Implant Disposal Treatment

Implants placed in the eye during the prosthetic eye are kept in their sockets for 1 month after the operation, with the eye closed. In this process, the healing process continues in the eye socket as a part of the body. One month later, the eyelids are opened and the development of the eye surface is checked. The healing process is adversely affected by infection, improper shape, size and type of implants, and surgical interventions with inappropriate technique, and the eye does not accept and discards the newly placed implant. This expulsion may be in the form of opening the front of the implant, or it may be in the form of complete expulsion of the implant. In this process, it is necessary to evaluate the shape, type and size of the implant and to interpret the characteristics of the patient’s current eye socket well. Within the current findings, the implant can be revised and a new implant can be used. At this stage, mucosa taken from the mouth and palate or fat tissues taken from the hip or belly can be used.

Dr. The 3 most frequently asked questions to Onur Konuk about implant removal treatment:

1. How do I know when implant removal has developed? What are their findings?

The findings of this picture can develop very insidiously and can sometimes be detected during routine eye examinations without any symptoms. In addition, symptoms such as excessive burrs, redness, shifting of the prosthesis to the right and left, and prosthesis coming forward may occur. When you remove the prosthesis, if you look in the mirror, a red, pink convex conjunctival surface is seen. The implant itself can be seen during the expulsion process, which usually starts from the middle of this surface.

2. What should I do if the implant is discarded?

Implant removal is an emergency. In this table, the implant in the eye socket has come into contact with the external environment. Therefore, there is a predisposition to an infection. While minor implant openings can be corrected with simpler medical and surgical procedures, more serious openings and expulsions require major surgeries. Therefore, better results are obtained with early diagnosis.

3. Can I wear an implant-free prosthesis?

After eye reduction, a volume loss of approximately 7 cc occurs in the eye. This lack of volume causes drooping of the eyelid, hollowing of the eye, and the formation of a deep groove on the upper lid. If we try to fill this volume deficiency with only a prosthesis, we will have to use a 7 cc thick and heavy prosthesis, which does not move and can cause additional valve deformity by stretching the lower lid on which it sits due to its weight. For this reason, oculoplastic surgeons use 18-20 mm spherical implants to correct this volume deficiency.
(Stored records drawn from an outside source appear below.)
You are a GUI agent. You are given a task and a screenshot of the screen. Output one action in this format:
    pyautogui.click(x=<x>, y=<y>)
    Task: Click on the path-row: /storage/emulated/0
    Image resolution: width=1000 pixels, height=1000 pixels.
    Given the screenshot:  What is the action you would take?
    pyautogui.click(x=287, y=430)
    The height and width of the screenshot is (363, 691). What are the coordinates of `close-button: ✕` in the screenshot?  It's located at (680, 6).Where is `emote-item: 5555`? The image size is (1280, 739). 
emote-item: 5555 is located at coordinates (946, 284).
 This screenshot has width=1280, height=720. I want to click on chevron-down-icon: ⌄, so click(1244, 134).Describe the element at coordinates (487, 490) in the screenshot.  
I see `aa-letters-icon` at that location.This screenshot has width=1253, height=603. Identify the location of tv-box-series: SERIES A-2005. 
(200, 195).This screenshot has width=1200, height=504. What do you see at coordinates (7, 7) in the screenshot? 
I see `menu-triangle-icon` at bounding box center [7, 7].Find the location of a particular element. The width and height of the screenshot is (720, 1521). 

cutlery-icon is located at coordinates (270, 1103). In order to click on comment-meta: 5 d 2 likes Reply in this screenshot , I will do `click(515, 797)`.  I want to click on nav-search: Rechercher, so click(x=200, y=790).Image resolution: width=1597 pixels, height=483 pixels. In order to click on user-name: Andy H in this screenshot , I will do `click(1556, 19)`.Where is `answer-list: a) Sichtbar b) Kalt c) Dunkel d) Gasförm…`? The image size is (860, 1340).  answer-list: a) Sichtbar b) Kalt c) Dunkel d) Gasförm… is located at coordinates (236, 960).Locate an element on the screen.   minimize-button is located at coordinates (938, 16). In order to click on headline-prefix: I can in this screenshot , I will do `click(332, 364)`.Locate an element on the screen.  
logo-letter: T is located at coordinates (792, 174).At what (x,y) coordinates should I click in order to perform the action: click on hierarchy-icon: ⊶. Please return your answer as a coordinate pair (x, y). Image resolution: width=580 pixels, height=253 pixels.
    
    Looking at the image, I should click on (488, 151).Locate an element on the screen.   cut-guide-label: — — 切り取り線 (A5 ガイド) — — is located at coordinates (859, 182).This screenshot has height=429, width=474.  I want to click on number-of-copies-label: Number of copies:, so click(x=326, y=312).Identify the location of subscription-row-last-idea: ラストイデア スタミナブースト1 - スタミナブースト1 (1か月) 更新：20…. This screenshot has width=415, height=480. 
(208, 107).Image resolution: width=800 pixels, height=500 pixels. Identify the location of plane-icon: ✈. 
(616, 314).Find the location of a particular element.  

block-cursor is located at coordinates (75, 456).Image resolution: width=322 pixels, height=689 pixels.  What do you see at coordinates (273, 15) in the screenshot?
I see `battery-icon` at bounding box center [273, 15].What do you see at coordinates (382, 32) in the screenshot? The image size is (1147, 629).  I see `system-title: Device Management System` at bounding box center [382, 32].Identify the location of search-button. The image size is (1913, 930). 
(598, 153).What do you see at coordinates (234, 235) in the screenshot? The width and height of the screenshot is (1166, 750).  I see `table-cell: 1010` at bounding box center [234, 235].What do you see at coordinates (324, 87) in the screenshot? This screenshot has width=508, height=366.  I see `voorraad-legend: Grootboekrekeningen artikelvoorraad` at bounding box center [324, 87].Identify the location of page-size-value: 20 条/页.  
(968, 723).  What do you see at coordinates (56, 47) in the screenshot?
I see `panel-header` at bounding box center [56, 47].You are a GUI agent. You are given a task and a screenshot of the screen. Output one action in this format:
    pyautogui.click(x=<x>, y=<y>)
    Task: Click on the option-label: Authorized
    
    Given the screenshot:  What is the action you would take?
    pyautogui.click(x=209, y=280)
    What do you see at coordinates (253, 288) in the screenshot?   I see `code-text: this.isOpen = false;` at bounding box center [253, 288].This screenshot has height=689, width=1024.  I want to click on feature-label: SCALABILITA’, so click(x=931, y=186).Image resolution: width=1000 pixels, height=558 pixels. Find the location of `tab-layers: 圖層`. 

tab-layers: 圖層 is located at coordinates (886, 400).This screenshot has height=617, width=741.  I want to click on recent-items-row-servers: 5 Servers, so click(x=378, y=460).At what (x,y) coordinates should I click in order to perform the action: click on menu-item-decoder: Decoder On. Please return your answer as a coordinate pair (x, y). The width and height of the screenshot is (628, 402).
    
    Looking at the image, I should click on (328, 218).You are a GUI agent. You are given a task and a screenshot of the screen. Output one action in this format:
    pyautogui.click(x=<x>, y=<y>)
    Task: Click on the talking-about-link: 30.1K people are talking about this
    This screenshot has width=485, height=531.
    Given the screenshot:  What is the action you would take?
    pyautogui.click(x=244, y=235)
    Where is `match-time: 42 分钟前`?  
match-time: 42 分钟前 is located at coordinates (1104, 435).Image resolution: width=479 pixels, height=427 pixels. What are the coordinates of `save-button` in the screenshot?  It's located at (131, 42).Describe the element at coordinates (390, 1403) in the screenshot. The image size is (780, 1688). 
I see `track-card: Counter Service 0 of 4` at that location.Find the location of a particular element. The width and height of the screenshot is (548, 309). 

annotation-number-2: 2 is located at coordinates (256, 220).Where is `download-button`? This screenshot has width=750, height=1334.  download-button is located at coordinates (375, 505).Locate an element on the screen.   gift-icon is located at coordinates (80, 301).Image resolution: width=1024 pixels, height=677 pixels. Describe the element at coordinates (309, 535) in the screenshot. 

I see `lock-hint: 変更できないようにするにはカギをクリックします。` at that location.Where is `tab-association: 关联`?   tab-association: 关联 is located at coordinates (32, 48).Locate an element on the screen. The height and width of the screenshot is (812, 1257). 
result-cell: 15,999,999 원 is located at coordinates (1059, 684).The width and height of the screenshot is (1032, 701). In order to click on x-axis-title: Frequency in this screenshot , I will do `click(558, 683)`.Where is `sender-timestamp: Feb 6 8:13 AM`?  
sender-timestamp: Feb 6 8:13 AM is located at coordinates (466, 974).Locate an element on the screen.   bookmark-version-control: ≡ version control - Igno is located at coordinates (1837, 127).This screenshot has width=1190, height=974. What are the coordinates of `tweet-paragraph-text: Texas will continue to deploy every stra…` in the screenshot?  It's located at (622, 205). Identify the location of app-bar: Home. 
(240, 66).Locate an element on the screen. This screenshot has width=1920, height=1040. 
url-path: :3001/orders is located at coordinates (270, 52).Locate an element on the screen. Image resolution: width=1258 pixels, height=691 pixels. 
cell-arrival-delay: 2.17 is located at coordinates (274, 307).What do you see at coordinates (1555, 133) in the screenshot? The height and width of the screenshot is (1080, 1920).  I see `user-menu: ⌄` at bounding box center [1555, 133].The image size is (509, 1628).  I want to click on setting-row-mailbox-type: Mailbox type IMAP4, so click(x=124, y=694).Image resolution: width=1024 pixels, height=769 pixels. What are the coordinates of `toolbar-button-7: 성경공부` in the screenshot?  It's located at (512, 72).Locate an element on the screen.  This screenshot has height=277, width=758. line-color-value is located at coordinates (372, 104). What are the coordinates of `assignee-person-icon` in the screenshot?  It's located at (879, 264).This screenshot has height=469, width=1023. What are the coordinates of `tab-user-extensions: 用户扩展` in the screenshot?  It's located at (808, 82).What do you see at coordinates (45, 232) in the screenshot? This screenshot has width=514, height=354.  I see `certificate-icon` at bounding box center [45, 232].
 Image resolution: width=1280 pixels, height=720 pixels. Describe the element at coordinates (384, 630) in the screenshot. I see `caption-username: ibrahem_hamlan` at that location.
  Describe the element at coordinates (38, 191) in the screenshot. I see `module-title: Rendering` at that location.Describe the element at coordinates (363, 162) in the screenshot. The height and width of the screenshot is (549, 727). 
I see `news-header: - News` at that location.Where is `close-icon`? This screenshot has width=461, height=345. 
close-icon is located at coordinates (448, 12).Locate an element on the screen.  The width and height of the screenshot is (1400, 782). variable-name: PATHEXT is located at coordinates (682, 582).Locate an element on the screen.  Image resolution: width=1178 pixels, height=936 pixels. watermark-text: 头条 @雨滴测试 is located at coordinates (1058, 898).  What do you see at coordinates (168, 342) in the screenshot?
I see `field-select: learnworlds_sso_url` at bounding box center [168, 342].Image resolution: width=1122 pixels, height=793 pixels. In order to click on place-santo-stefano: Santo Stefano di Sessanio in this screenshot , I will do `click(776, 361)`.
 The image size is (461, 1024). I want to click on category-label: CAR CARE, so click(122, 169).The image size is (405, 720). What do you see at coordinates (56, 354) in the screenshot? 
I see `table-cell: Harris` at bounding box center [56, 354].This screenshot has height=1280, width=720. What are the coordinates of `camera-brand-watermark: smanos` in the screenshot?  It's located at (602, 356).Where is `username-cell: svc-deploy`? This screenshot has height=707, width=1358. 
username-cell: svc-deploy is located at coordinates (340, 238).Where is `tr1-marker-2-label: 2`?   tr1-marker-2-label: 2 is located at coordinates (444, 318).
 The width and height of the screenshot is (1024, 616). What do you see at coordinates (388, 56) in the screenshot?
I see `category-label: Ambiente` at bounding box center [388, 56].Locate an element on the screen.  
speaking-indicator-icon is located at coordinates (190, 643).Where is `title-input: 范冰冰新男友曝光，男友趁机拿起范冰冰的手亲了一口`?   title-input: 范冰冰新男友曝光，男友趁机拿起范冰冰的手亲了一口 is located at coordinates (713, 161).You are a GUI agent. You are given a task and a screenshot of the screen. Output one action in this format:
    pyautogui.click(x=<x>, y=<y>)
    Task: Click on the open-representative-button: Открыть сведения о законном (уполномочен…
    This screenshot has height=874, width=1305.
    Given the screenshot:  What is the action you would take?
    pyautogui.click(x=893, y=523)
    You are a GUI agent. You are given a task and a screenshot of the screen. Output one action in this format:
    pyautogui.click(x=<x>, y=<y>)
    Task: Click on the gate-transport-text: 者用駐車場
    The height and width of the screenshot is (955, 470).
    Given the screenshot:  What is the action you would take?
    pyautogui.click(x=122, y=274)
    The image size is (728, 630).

Spherical implants are more difficult to reject and are more compatible with the eye. This size implant corrects the volume deficiency of approximately 5 cc. Since the implant material is light and placed in the orbit, it does not burden the eyelid. The remaining 2 cc volume deficiency is corrected with the prosthesis placed in front of this implant. In this way, we use a lightweight prosthesis that can be moved with the implant behind it.